▶ [TASK ITEM]
Copy everything from the start of the rows down to the line containing "Looking at the image, I should click on (84, 182)." exactly, leaving the pictures out of your answer.

▶ [MATERIAL SUPPLIED]
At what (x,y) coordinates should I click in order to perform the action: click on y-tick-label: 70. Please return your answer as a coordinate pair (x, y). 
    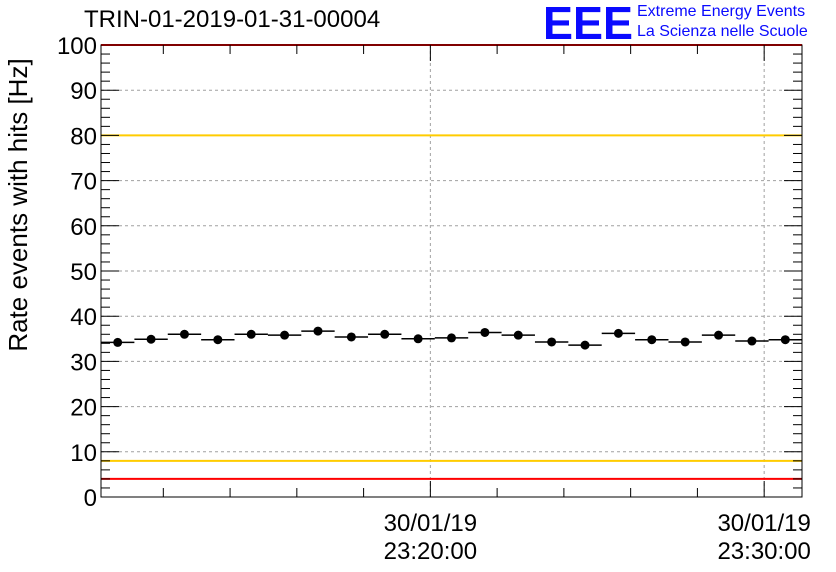
    Looking at the image, I should click on (84, 182).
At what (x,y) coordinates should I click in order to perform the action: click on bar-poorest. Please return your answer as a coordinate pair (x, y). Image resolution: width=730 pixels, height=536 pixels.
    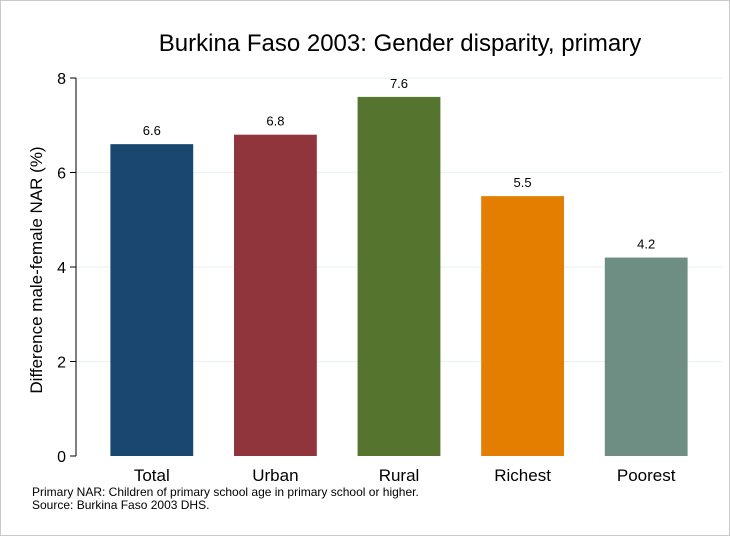
    Looking at the image, I should click on (646, 356).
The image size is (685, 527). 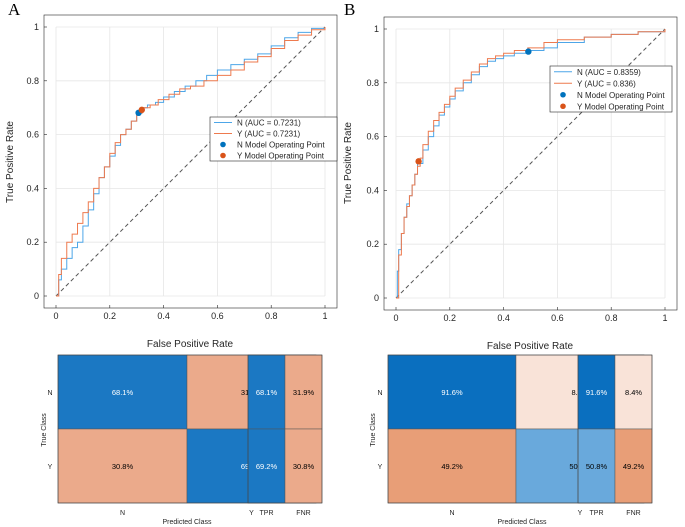 I want to click on x-tick-label-a: 0.6, so click(x=218, y=316).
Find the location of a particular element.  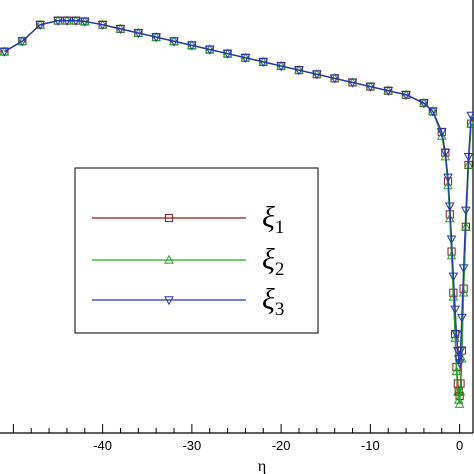

x-axis-label: η is located at coordinates (262, 466).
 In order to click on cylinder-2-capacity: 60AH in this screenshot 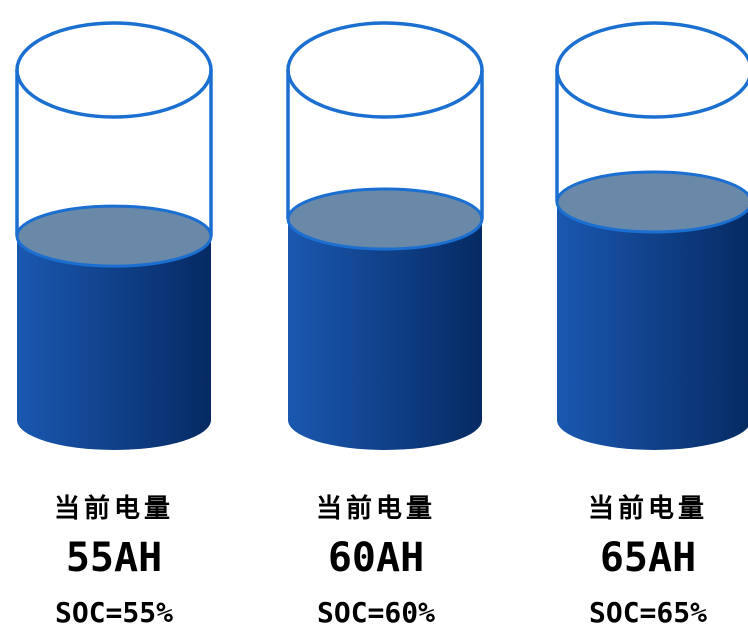, I will do `click(376, 558)`.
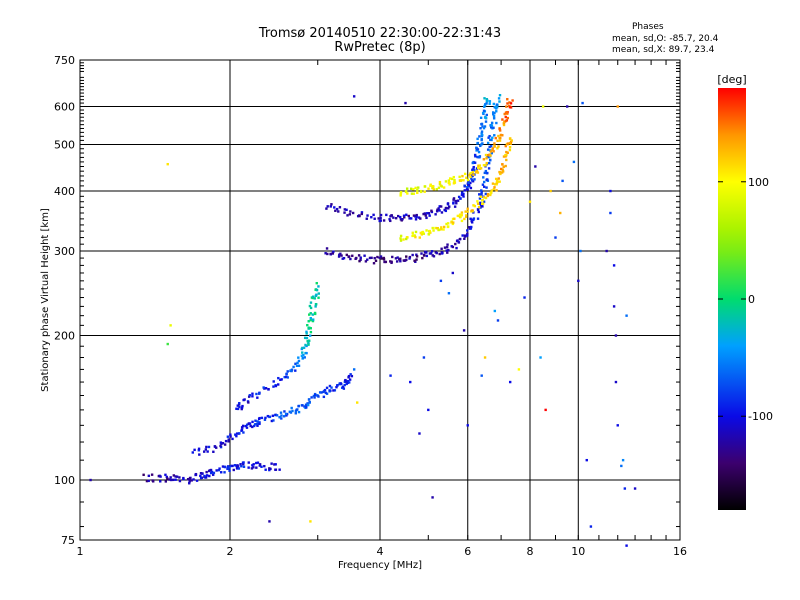 The height and width of the screenshot is (600, 800). Describe the element at coordinates (64, 192) in the screenshot. I see `y-tick-label: 400` at that location.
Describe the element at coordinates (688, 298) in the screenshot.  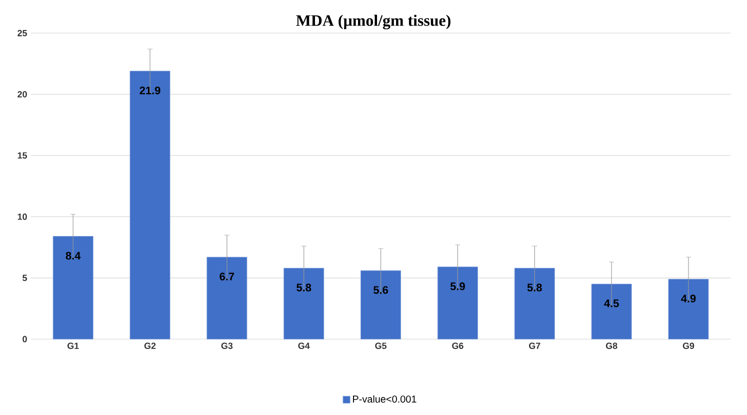
I see `data-label: 4.9` at that location.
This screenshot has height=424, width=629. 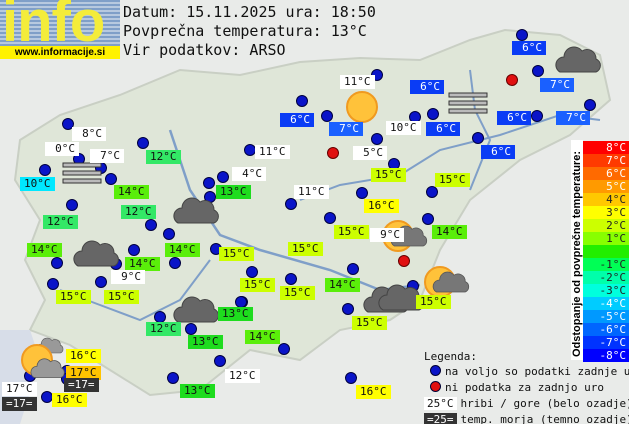 I want to click on fog-icon, so click(x=82, y=175).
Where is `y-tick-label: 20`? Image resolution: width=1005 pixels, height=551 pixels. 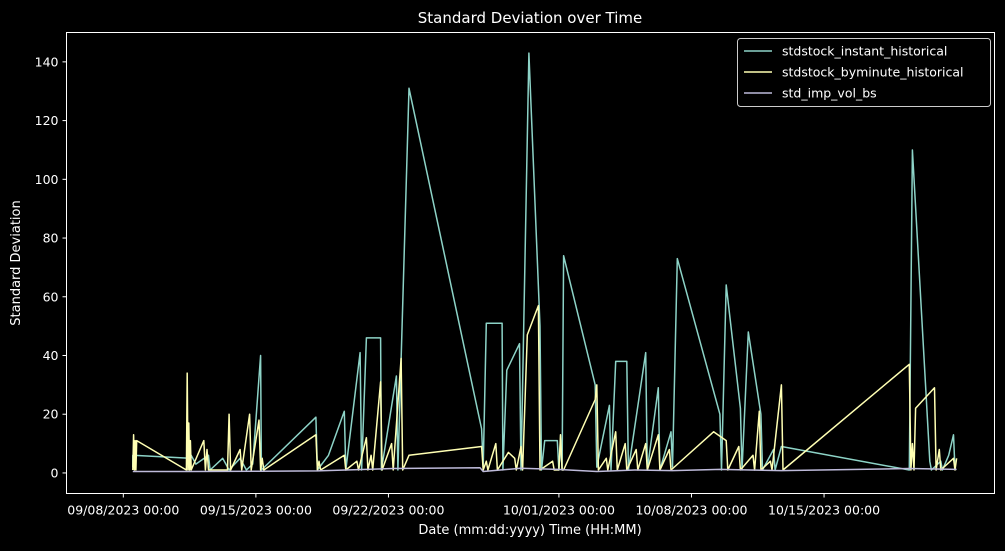
y-tick-label: 20 is located at coordinates (51, 414).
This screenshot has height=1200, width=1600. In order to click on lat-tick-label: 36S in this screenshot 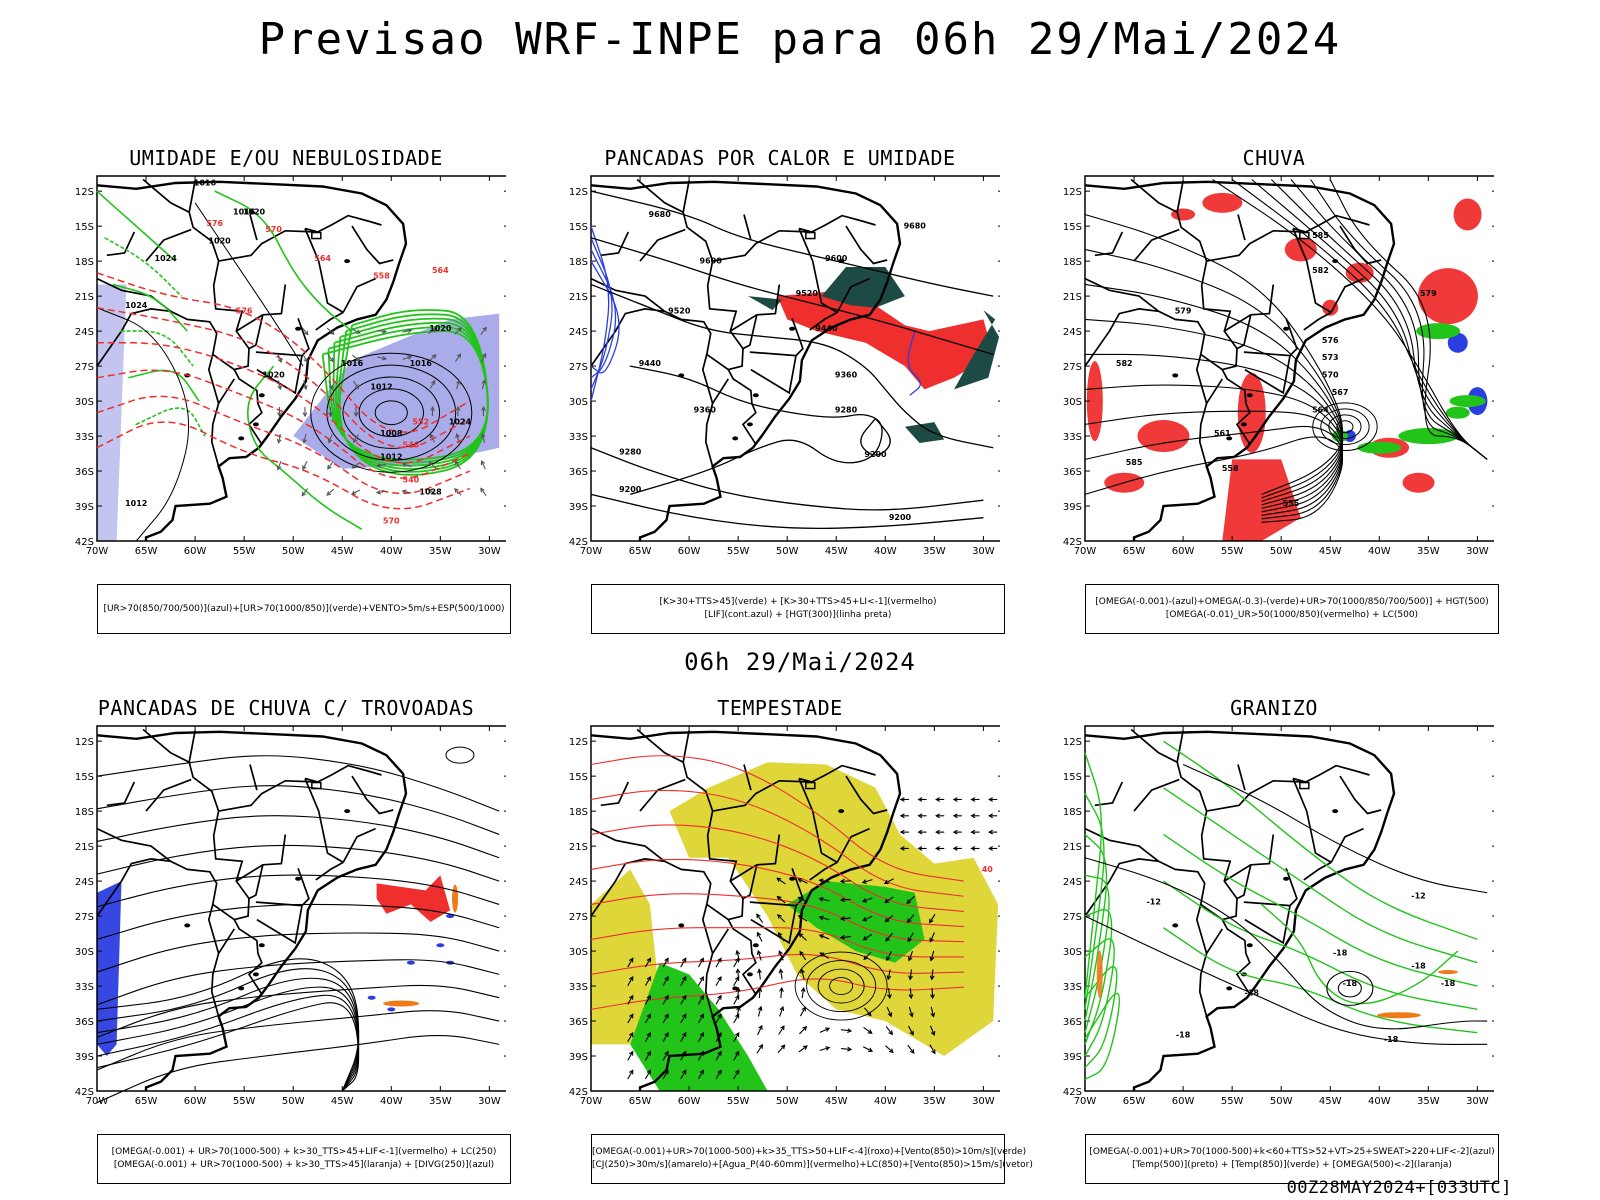, I will do `click(1072, 472)`.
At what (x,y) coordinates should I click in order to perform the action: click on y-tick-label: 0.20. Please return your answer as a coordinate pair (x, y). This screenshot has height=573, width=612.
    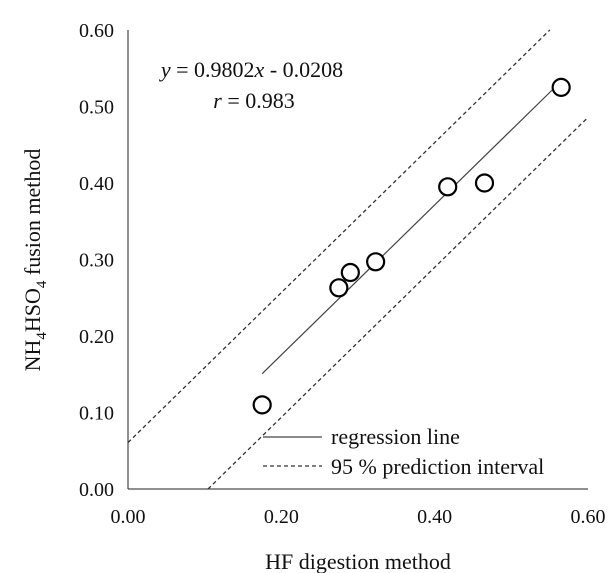
    Looking at the image, I should click on (96, 337).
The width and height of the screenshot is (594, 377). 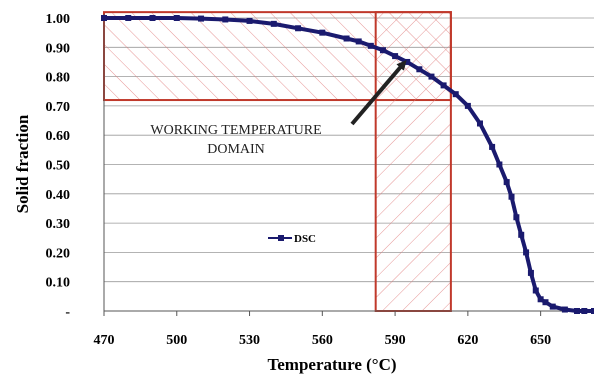 What do you see at coordinates (22, 164) in the screenshot?
I see `y-axis-title: Solid fraction` at bounding box center [22, 164].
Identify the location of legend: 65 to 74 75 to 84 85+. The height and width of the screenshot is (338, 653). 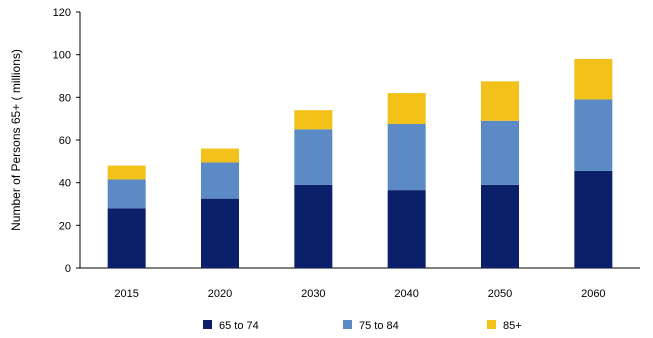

▶ [ANSWER SECTION]
At what (x,y) coordinates should I click in order to perform the action: click on y-tick-label: 70. Please return your answer as a coordinate pair (x, y). 
    Looking at the image, I should click on (84, 182).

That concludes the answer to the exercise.